Inflammatory bowel disease is defined by inflammation and immune dysregulation. This study investigated the effects of G alpha 13 liver-specific knockout (LKO) on proximal and distal colons of dextran sodium sulfate (DSS)-induced mice in conjunction with a high-fat diet (HFD). HFD improved body weight gain and disease activity index scores. G alpha 13LKO exerted no improvement. In the proximal colon, HFD augmented the DSS effect on Il6, which was not observed in G alpha 13LKO mice. In the distal colon, HFD plus DSS oppositely fortified an increase in Tnfa and Cxcl10 mRNA in G alpha 13LKO but not WT. Il6 levels remained unchanged. Bioinformatic approaches using G alpha 13LKO livers displayed bile acid and cholesterol metabolism-related gene sets.
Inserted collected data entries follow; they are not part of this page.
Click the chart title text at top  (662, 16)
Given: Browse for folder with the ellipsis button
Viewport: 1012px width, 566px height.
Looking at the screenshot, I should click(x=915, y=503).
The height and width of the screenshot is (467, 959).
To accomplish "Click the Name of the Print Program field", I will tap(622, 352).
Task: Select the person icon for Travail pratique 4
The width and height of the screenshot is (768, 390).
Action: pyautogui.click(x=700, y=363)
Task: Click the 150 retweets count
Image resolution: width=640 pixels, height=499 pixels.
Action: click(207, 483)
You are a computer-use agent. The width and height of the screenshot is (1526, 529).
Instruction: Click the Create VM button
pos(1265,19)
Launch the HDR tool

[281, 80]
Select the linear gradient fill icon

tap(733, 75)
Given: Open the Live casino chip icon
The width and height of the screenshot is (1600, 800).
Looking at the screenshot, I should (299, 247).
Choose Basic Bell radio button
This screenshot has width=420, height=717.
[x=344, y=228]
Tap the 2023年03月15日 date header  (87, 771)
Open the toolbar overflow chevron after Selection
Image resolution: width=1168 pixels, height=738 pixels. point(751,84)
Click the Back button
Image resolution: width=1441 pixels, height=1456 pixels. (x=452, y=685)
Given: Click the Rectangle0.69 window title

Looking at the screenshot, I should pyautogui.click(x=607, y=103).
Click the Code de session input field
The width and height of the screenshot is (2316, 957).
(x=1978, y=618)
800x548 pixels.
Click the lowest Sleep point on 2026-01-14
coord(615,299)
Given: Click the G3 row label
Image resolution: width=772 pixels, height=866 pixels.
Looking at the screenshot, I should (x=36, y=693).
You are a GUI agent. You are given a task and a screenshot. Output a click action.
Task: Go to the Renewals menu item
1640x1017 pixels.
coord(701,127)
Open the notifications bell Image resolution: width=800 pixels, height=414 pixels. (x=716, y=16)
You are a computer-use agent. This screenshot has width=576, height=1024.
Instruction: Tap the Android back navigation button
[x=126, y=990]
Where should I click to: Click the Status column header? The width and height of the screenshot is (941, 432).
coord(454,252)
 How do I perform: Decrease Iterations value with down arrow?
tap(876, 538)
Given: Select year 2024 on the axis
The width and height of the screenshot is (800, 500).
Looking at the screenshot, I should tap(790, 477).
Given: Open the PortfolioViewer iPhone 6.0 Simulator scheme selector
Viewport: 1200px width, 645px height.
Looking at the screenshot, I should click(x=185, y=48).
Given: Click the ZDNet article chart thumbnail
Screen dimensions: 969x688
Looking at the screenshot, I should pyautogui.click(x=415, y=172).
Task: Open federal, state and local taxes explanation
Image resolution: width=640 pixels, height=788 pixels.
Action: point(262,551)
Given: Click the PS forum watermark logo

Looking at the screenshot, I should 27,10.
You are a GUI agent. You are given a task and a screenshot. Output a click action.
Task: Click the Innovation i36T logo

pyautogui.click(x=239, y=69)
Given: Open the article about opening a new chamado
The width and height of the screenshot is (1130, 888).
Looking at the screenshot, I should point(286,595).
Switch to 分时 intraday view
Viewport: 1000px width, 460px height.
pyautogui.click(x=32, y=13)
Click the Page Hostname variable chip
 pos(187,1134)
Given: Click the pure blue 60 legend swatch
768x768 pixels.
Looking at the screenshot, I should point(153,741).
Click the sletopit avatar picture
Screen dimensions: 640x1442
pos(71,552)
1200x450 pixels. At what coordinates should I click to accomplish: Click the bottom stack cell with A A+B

Cholic acid and chenodeoxycholic acid levels were increased in the liver of mice treated with DSS, which was reversed by G alpha 13LKO. Notably, mice treated with DSS showed a reduction in hepatic ABCB11, CYP7B1, CYP7A1, and CYP8B1, which was reversed by G alpha 13LKO. Overall, feeding HFD augments the effect of DSS on Il6 in the proximal colon of WT, but not G alpha 13LKO mice, and enhances DSS effect on Tnfa and Cxcl10 in the distal colon of G alpha 13LKO mice, suggesting site-specific changes in the inflammatory cytokines, potentially resulting from changes in BA synthesis and excretion.